Deploy — the logs should show [bot] logged in…; /translate registered. It auto-restarts if it ever crashes.

Prefer to run it on your own machine? npm install, copy .env.example.env and fill it, then npm start (or double-click play.cmd on Windows).

6

Use it

  1. Join a voice channel.
  2. In any text channel, run /translate join.
  3. Talk — captions appear in that channel, one per sentence.
  4. /translate leave to stop.

On a video call? Minimize the call to Picture-in-Picture and keep the captions channel open underneath — faces and translations on one screen.

FAQ

What languages does it support?

~30 languages with full DeepL + OpenAI cross-checking — English, Spanish, French, German, Italian, Portuguese, Dutch, Polish, Russian, Ukrainian, Japanese, Korean, Chinese, Indonesian, Turkish, Arabic, and more — plus extras OpenAI handles on its own (Hindi, Vietnamese, Thai, Tagalog, Sundanese, Malay…). Run /translate languages in Discord for the live list. Each speaker's language is set by their Discord role.

How much does it cost?

Cheap. Transcription (OpenAI) is roughly $0.15–0.20 per hour of actual talking; translations are a fraction of a cent each; DeepL's free tier (500k characters/month ≈ ~20 hours of calls) covers normal use at $0. Hosting on Railway is about $5/month. You pay your own keys, so nothing is shared or resold.

Is it private?

Audio is sent to OpenAI (and DeepL, if enabled) to transcribe and translate — the same trade-off as any cloud voice tool. Nothing is stored by the bot. A fully self-hosted, on-device translation backend is on the roadmap for total privacy.

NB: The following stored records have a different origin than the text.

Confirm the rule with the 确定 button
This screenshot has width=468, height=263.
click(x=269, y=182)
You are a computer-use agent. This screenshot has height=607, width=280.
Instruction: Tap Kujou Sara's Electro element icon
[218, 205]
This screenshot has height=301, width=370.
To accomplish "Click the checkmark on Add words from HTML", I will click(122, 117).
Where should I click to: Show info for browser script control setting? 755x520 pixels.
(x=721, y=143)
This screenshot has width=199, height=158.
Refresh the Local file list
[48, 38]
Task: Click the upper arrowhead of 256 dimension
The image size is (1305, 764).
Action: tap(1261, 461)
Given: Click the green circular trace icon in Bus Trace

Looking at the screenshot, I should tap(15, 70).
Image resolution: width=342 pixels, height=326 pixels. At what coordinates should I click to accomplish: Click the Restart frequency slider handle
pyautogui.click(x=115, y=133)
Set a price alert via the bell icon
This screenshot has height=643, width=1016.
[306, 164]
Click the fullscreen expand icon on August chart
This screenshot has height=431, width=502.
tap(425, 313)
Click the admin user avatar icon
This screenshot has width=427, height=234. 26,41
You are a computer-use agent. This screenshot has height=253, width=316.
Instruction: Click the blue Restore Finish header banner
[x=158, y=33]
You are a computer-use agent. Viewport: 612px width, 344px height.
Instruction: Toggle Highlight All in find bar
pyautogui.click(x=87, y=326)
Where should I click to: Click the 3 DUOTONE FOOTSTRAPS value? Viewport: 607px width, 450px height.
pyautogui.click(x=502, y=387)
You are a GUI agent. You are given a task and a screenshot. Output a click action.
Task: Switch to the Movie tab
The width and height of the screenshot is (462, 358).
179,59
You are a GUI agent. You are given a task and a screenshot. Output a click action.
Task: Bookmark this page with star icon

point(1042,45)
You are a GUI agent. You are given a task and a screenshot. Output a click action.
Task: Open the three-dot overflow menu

Does it work on a video call?

Yes — it only uses audio, so it works whether cameras are on or off. It never touches video. On mobile, use Discord's Picture-in-Picture to see faces and read captions at once.

How fast are the captions?

About 1.5–2 seconds after you finish a sentence. It waits for a brief pause, transcribes, translates, and posts — Discord can't stream a caption word-by-word, so a sentence at a time is the sweet spot.

Do my friends need to install anything?

No. It's a server-side bot — once it's in your server, everyone just reads the captions in Discord on whatever device they're already using.